Walrus came toward her, and Sarah eyed his gun without staring. She had to get to it.
Once she did, she was good enough to use it effectively. He pulled her to her feet and pushed her toward the cabin.
She opened the cabin door and stepped in front of the opening. Down inside the cuddy cabin there was a bunk. She knew that what she had in mind could get her brutalized, but given her options, it was worth the risk.
He came toward her and pushed her back inside. 'I'd love to hump the hell out of you,'
Walrus Face said as if considering it, but not planning on it.
He reached for her coat and grabbed the zipper. She struggled and he slapped her across the face. Without further significant struggle she let him unzip the coat. He ripped open her blouse.
'I know what you want. Let's get it over with,' she said.
She didn't have to work at making her hands tremble as she began unfastening his belt.
'You first,' he said, obviously surprised and uncertain. She had called his bluff.
She didn't step back but made as if to open her blouse.
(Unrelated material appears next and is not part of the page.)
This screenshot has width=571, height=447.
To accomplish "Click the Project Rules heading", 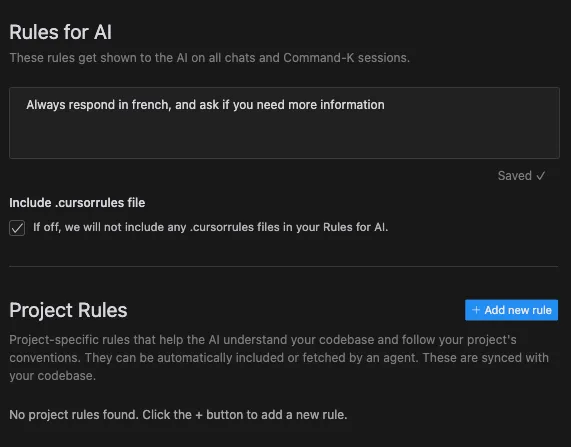I will [x=68, y=310].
Walrus Face started feeling around for a light switch. At the same time she reached for his groin, again surprising and distracting him. His mouth came open slightly and he gasped. For those few seconds she had no scruples. It was a job and she aimed to get it done. Using her left hand, she reached for his gun, releasing the holster snap and pulling it free, while he tried to adjust to what he thought she was doing. In a split second he was looking down the barrel of his own gun.
Shock was apparent on Walrus Face. It was as if he'd looked into the future and seen his end.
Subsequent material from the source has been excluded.